BEGIN GIVEN DATA

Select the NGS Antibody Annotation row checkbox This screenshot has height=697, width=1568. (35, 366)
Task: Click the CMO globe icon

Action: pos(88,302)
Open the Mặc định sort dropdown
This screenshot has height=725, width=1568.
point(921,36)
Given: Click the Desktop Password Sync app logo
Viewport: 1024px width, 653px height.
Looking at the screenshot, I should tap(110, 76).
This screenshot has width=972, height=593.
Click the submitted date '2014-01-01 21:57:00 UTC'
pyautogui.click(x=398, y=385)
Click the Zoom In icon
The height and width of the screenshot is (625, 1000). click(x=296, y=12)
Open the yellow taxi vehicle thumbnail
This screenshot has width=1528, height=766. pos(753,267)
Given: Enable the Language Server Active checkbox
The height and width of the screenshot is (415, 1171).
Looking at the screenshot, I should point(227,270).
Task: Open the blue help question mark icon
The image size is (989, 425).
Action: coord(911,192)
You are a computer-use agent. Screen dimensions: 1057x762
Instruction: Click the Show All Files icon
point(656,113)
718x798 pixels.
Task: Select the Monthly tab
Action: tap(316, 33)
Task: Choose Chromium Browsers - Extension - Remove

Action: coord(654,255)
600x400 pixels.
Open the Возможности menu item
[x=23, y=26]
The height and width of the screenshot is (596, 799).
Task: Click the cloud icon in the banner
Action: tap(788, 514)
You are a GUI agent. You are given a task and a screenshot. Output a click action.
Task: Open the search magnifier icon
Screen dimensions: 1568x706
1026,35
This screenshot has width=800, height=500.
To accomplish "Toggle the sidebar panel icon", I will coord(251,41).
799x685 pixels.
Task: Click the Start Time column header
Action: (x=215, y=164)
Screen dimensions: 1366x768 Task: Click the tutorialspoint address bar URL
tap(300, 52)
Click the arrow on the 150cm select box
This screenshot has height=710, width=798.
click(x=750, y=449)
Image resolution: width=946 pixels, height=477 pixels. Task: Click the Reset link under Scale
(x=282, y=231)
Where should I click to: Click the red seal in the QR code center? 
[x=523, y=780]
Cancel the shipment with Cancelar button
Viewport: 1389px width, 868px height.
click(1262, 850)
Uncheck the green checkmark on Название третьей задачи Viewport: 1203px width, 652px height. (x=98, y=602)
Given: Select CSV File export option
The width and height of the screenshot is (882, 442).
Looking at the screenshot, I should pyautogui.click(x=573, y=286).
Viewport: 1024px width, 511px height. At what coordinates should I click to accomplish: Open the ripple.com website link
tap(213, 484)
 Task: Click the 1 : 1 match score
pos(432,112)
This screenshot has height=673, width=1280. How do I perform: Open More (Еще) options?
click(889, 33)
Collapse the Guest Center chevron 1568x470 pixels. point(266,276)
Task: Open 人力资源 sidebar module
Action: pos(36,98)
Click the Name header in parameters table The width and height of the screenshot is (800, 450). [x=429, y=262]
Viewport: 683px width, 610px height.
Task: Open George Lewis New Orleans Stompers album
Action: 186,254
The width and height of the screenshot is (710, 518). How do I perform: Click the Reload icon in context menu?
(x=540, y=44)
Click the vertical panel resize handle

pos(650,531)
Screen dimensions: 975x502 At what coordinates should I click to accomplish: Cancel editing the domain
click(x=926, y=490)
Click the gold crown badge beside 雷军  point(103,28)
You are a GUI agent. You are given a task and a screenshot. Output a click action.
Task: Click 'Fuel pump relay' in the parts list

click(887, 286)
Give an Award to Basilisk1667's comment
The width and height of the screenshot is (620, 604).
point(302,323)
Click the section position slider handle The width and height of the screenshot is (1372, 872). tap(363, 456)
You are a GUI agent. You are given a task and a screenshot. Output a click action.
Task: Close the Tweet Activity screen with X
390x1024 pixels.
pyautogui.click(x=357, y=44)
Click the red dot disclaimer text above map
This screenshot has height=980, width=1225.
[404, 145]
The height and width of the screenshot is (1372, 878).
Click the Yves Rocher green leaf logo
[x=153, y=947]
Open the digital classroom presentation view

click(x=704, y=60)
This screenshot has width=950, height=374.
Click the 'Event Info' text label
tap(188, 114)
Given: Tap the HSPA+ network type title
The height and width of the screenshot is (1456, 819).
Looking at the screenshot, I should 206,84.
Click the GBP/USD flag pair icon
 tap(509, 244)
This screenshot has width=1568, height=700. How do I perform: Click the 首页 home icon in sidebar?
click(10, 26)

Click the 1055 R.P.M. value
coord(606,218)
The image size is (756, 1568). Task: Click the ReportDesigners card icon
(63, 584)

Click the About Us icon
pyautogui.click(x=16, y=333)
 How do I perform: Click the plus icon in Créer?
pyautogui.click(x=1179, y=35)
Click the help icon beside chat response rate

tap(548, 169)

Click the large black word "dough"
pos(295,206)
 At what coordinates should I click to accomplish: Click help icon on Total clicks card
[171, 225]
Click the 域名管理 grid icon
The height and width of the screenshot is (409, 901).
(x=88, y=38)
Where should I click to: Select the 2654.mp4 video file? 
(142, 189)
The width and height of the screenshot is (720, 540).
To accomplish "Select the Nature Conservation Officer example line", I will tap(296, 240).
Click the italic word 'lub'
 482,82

END GIVEN DATA

**EXERCISE DIRECTIONS:** Send back an exact copy of only the lines from the line with "Task: Close the Tweet Activity screen with X" up to and including the line with "The height and width of the screenshot is (1372, 878)." in the data above.

**SOLUTION:**
Task: Close the Tweet Activity screen with X
390x1024 pixels.
pyautogui.click(x=357, y=44)
Click the red dot disclaimer text above map
This screenshot has height=980, width=1225.
[404, 145]
The height and width of the screenshot is (1372, 878).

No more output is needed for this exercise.